Probieren über studieren. Es regnet in Strömen. Wir beide irgendwie genervt, steuern den Zoll an. Impfzertifikate parat. Auf dem Gelände Chaos: LKW raus, anderer rein. Lieferwagen hierher! Nein, doch nicht! Hierher!... Fahrzeugkontrolle, Passkontrolle, Gesicht scannen, Fahrzeugpapiere
erklären. Mobiliar im grünen Zettel ist nicht das gleiche wie im Fahrzeugausweis stehende Schweizerische Mobiliar. Und weitere Fragen. Irgendwie haben wir es geschafft und sehen die georgische Schrift vor den Augen.

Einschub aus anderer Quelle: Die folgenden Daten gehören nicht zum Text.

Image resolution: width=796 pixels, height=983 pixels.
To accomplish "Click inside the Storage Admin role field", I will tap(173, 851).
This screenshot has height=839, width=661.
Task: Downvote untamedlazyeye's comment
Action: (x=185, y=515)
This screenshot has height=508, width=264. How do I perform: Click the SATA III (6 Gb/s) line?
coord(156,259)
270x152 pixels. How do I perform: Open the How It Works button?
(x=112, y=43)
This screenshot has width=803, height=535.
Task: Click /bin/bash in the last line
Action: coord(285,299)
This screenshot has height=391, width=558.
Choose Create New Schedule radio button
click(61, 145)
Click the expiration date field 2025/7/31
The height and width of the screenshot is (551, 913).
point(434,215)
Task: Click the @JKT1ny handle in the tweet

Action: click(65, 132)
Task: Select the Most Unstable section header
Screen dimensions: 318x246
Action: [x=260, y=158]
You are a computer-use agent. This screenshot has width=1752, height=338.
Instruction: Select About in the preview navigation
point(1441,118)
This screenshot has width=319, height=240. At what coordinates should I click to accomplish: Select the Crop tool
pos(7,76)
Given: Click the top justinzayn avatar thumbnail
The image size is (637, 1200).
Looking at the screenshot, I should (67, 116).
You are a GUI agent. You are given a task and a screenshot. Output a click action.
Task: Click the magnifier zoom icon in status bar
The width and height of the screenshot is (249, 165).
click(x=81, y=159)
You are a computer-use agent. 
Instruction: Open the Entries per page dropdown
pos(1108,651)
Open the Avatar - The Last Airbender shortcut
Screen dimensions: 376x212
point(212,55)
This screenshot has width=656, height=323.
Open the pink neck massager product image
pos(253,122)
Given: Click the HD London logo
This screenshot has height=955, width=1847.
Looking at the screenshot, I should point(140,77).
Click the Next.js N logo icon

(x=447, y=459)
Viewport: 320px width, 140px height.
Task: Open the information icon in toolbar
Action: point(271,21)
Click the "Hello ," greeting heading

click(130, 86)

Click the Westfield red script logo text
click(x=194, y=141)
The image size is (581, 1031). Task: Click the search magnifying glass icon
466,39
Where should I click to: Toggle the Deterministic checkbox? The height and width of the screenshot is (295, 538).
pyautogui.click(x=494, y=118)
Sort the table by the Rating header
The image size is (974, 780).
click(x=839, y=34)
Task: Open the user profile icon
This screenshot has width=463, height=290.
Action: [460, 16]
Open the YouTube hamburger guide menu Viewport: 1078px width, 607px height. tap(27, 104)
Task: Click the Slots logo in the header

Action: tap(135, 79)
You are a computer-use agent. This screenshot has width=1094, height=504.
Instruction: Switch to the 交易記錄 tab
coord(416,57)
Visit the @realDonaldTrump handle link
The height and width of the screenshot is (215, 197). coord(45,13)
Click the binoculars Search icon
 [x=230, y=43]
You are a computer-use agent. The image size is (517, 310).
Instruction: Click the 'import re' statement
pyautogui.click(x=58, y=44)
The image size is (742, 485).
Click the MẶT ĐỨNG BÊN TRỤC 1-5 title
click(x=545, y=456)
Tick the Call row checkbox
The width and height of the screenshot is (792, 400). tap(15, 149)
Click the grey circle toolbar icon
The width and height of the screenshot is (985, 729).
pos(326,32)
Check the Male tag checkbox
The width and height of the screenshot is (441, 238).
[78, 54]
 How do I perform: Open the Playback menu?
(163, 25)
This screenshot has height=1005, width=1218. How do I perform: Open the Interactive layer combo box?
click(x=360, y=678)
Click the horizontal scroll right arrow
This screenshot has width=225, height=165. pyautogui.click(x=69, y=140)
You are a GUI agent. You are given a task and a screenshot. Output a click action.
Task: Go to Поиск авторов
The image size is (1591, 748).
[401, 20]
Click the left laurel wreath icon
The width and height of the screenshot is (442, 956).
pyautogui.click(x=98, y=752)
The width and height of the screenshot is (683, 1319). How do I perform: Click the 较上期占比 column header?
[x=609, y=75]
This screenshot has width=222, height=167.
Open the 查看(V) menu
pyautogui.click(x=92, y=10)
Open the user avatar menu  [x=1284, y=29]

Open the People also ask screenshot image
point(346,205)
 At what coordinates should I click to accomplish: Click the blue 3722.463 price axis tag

PCR-Test?! Auch lieb ausgesprochen ist das niederschmetternd. Umkehren und wieder in die Türkei einreisen. Test machen. Fahrzeugkontrolle, Passkontrolle, Gesicht scannen, Mobiliar – Schweizerische Mobiliar erklären, eine Arztkontrolle im Nebengebäude passieren. Impfzertifikat und Pass zeigen, danach haben wir von dem Arzt ein «Garderoben-Zettelchen» bekommen, auf dem steht, dass wir clean sind. Nach zwei weiteren Posten waren wir wieder auf türkischem Boden. 1 Stunde 44 Minuten brauchten wir für das unnötige Übel.
Die Nacht auf dem Restaurantparkplatz war kurz. Das Reisebüro, in welches uns das Spitalpersonal geschickt hat, war sehr mysteriös. Eine Dame und ein Herr unbekannten Namens und Funktion empfangen uns, das Geld – Bakschisch inklusive – einsteckend. Nase und Mundhöhle «bestäubt», raus hier! «Um 15 Uhr ist Ihr Zettel bei der Turkish Airlines abzuholen.» Wir fuhren in die Berge. Später gesellten wir uns zu weiteren Wartenden vor dem Büro. Wie in einem Kriegsfilm, auf das Boulevardblatt wartend. So sah es aus. Der wichtige Herr ruft die Namen der Anwesenden laut in die Menge aus. Bald bekamen Regina und Gerold ihre negativen Zertifikate in die Hände gedrückt. So schnellten wir in den Hâusi und positiv gelaunt über die klar negativen Resultate haben wir nach 41 weiteren Minuten unser Land der Träume erreicht.
Und was ist mit dem Fisch und den Kiemen? Der Sohn des Fischers hat aus einem Fischkopf zwei 5 mm grosse Steinchen herausrausgeholt. Ich solle sie in Zitronensaft einlegen und wenn sie sich aufgelöst haben mit Wasser vermischen und bei Schmerzen trinken. Heute ist es so weit. Das Wetter schlägt um, meine Gelenke, Rücken und Kopf machen sich bemerkbar. Also Prost! Wenn es still um mich sein sollte, dann war es der falsche Fisch.